Les Enfants de la Terre illustre bien ces divisions livresques. On y suit les mêmes personnages sur plus de cinq mille pages, ce qui serait compliqué à imprimer, mais surtout difficile à lire en un seul tome. Cette saga est donc divisée en plusieurs livres, qui présentent un moment clef de la vie de la protagoniste, selon le mode sériel. Dans mon édition, certains de ces tomes sont même subdivisés en deux, ce qui nuit à l’unité de sens mais rend l’ouvrage physique plus pratique. On est donc face à une saga sérielle divisée en tomes à la fois parce que chaque livre est cohérent en soi, et parce que c’est plus ergonomique du point de vue de l’impression et de la vente.
Divisions narratives
Jusqu’à présent, je vous ai parlé de divisions évidentes. C’est d’autant plus facile à comprendre quand on mentionne le livre en tant qu’objet physique. Mais ce n’est pas plus compliqué quand on passe aux subdivisions abstraites du texte. Ces unités narratives comportent toutes, comme un chapitre, un début, un milieu et une fin propre. Elles se distinguent par leur cohérence mais ne peuvent être lues indépendamment du reste de l’histoire. En somme, si Les Enfants de la Terre nous présentait Ayla pour s’arrêter à son adoption, les enjeux présentés dans l’exposition ne seraient pas résolus. On ne peut lire cette introduction sans lire le reste du texte car, bien qu’elle raconte un récit en soi, elle est incomplète en elle-même.
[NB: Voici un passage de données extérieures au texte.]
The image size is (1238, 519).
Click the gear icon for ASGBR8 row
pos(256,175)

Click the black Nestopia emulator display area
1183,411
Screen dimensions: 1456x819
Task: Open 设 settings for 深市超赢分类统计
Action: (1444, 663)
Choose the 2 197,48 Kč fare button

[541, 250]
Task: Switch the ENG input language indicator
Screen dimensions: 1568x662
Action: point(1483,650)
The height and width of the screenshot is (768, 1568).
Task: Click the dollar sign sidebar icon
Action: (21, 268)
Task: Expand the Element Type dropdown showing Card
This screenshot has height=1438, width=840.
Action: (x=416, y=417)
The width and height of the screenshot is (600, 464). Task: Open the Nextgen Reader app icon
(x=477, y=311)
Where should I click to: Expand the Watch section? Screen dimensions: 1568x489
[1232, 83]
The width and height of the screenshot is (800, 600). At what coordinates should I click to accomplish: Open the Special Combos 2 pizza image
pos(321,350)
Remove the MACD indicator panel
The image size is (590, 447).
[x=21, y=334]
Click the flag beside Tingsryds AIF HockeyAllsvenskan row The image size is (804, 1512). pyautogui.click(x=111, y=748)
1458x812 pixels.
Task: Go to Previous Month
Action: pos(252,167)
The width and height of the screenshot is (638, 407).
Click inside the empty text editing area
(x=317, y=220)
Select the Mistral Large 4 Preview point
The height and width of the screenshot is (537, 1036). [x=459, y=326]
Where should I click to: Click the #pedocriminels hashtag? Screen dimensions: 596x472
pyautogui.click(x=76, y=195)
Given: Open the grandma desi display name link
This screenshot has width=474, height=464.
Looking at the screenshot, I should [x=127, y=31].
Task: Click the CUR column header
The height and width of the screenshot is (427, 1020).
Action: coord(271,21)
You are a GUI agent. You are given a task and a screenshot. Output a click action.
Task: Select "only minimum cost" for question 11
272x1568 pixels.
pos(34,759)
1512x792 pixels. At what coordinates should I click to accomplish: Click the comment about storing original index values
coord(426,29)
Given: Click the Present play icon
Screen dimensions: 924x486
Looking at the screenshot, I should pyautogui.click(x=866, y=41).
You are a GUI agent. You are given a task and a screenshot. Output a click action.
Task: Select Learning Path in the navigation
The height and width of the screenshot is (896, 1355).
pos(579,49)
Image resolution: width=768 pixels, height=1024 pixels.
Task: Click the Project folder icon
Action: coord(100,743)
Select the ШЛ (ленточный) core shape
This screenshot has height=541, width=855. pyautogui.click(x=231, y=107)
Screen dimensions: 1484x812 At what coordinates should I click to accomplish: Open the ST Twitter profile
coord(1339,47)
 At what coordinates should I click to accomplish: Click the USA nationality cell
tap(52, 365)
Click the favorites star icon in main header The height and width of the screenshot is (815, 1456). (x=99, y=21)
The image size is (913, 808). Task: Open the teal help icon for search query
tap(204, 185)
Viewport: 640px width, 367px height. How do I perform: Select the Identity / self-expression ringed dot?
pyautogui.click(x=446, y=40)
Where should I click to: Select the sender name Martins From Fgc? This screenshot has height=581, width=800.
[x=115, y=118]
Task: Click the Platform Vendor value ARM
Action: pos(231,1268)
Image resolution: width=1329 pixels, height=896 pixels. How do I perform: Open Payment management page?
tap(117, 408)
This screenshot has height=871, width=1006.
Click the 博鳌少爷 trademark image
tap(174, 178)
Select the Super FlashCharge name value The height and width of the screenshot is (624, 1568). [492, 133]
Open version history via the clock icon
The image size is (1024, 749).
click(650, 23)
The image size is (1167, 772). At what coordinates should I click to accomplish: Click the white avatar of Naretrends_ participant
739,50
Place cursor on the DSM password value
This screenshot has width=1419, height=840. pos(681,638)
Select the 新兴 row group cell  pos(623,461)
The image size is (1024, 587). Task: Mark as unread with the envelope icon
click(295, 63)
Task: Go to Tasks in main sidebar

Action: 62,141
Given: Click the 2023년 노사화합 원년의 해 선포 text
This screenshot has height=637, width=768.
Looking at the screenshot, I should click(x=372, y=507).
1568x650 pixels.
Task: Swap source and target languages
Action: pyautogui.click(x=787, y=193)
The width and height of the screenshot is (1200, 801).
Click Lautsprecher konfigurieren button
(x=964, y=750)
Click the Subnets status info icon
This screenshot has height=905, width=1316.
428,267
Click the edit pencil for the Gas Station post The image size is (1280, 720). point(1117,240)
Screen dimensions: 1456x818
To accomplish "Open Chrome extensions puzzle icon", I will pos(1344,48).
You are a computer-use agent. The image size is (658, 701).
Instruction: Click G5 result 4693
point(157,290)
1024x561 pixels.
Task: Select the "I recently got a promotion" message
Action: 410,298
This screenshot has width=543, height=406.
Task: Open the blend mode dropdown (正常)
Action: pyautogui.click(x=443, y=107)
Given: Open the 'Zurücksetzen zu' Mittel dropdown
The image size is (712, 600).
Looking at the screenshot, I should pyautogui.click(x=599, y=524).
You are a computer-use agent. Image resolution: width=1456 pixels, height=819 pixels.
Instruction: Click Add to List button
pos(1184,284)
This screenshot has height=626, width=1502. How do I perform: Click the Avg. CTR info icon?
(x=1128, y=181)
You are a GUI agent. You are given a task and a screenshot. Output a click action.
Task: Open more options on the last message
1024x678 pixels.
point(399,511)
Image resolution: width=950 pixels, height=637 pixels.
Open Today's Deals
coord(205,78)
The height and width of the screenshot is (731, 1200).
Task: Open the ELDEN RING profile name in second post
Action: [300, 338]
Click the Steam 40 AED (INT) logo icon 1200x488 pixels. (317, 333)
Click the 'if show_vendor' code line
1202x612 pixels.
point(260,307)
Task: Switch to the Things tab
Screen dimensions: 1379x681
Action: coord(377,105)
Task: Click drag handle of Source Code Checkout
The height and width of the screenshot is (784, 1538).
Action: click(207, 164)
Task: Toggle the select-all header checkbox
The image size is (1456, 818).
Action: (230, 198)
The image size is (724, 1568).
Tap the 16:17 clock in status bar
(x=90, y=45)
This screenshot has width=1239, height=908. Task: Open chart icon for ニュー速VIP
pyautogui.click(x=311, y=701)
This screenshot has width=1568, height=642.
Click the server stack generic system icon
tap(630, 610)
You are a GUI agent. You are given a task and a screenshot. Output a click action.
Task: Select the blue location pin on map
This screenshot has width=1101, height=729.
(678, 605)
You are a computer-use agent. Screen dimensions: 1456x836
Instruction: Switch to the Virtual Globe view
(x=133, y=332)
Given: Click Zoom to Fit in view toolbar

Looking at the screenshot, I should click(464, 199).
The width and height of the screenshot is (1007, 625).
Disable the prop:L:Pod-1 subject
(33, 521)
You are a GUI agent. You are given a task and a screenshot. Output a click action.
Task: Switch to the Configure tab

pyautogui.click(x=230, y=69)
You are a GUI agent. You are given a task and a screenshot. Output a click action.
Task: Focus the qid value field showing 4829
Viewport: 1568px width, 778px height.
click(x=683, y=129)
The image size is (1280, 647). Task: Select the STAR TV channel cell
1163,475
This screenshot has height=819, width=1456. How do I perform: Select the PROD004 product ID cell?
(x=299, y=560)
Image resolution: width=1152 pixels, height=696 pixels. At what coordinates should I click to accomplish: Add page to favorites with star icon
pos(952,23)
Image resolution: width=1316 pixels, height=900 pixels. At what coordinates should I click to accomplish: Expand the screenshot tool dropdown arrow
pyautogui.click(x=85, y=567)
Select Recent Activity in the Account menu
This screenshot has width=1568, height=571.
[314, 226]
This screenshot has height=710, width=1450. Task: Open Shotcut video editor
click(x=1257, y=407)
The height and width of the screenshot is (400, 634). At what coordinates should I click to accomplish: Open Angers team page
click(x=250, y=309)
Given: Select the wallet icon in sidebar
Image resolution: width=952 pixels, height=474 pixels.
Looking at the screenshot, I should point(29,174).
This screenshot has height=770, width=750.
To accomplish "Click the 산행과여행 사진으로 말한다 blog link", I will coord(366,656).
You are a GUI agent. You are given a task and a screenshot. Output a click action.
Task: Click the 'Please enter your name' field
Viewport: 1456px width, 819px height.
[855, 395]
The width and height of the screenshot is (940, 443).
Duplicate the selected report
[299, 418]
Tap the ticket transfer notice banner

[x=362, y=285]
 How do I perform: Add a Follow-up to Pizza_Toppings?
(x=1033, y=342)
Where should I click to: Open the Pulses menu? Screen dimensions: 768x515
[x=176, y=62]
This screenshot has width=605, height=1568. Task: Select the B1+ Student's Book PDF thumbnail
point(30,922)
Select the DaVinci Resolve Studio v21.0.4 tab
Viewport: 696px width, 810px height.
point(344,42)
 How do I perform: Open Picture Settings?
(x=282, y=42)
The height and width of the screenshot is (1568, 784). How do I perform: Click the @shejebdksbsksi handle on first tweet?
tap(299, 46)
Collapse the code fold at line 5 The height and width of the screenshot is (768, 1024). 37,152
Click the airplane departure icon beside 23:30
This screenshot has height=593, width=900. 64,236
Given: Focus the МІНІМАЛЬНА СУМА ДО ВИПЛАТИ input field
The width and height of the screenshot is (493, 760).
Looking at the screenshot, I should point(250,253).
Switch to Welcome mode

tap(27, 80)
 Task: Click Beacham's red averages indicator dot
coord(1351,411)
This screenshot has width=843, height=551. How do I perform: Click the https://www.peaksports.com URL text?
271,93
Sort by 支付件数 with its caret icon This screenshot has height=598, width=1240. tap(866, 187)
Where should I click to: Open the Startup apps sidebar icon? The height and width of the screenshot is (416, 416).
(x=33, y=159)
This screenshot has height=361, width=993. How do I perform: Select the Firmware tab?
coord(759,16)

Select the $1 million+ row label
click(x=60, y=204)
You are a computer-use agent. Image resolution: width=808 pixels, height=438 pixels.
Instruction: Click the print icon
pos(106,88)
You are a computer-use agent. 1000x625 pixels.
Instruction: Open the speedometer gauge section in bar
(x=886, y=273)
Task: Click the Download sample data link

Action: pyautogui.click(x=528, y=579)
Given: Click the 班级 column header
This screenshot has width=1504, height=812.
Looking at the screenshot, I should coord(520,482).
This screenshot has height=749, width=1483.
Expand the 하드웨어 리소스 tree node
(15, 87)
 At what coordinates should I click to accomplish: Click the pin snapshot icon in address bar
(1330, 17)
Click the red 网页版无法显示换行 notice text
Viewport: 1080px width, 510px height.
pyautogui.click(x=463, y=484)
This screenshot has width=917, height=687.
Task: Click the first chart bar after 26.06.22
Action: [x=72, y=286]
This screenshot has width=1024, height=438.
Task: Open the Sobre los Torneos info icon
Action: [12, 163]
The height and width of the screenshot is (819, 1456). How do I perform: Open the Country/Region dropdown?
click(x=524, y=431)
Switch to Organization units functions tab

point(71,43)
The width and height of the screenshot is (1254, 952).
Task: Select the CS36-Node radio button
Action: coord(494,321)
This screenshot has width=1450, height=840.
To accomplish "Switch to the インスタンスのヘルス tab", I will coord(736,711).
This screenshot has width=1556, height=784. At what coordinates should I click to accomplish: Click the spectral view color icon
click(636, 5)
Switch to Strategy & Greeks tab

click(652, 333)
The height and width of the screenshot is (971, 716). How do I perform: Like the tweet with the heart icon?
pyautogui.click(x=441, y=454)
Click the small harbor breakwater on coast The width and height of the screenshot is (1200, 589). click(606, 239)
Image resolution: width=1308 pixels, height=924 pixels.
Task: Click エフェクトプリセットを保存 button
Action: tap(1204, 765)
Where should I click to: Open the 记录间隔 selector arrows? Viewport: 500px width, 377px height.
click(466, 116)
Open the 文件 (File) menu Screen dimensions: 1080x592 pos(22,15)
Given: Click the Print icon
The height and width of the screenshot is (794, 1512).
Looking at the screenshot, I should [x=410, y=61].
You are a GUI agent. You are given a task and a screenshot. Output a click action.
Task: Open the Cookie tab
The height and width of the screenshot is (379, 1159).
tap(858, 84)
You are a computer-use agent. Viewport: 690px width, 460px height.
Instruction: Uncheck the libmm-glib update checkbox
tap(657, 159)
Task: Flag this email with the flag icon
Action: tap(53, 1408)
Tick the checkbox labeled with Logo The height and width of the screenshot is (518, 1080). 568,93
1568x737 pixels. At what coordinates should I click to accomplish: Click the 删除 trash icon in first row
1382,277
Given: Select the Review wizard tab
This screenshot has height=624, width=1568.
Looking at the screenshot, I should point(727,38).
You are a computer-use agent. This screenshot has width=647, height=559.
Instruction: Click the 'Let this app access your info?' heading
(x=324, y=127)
On ne peut donc pas supprimer un de ces passages sans détruire la cohésion de l’œuvre, mais on peut les isoler et les mettre en avant grâce à une mise en page particulière. Le chapitre d’un roman est par exemple chapeauté d’un numéro ou d’un titre. On peut donc visuellement subdiviser un livre grâce à sa mise en forme. C’est le prolongement naturel de la division physique d’un long récit en tomes, mais au cœur d’un même ouvrage physique.
Parties (ou Livres)
Comme au théâtre, une partie (ou « livre » quand le récit ne comporte pas plus d’un livre physique) est constituée d’un arc narratif cohérent comportant un début, un milieu, et une fin. On appelle le début « exposition », le milieu « péripéties », et la fin « dénouement ». Cet arc narratif est un changement majeur, une série d’actions apportant un renversement de valeurs important au sein du récit.
On en trouve généralement trois, par tradition (comme dans les contes), mais aussi parce que ce nombre permet d’introduire des aventures variées tout en évitant la répétition. Dans le même but, il est intéressant de varier la teneur de ces arcs narratifs. Si le premier a pour enjeu « rester en vie », il serait plus intéressant que les autres se focalisent autre chose, par exemple « explorer son identité » ou « réaliser son rêve ». Évidemment, il faut aussi conserver une cohérence thématique au sein de son œuvre.
Prenons l’exemple du Seigneur des Anneaux de Tolkien. L’éditeur a séparé ce volume épais en trois livres, ou trois parties, qui sont parfois physiques (trois livres imprimés) ou typographiques (une page de séparation au sein d’un même livre). La première partie ou livre, intitulée « La Communauté de l’Anneaux », raconte comment un groupe de protagonistes entame un voyage, s’enrichit de nouveaux compagnons, mais finit par se séparer. La deuxième partie, « Les Deux Tours », suit les différents groupes de personnages soit vers la tour noire de Sauron, soit vers la tour blanche de Saroumane, soit dans la préparation de leur combat contre les seigneurs de ces tours. La troisième partie, « Le Retour du roi », raconte le combat désespéré des protagonistes jusqu’au rétablissement de l’ordre et le retour à la normale.
Les chapitres
Une partie peut-être subdivisée en chapitres, qui représentent un changement modéré au sein de l’arc narratif.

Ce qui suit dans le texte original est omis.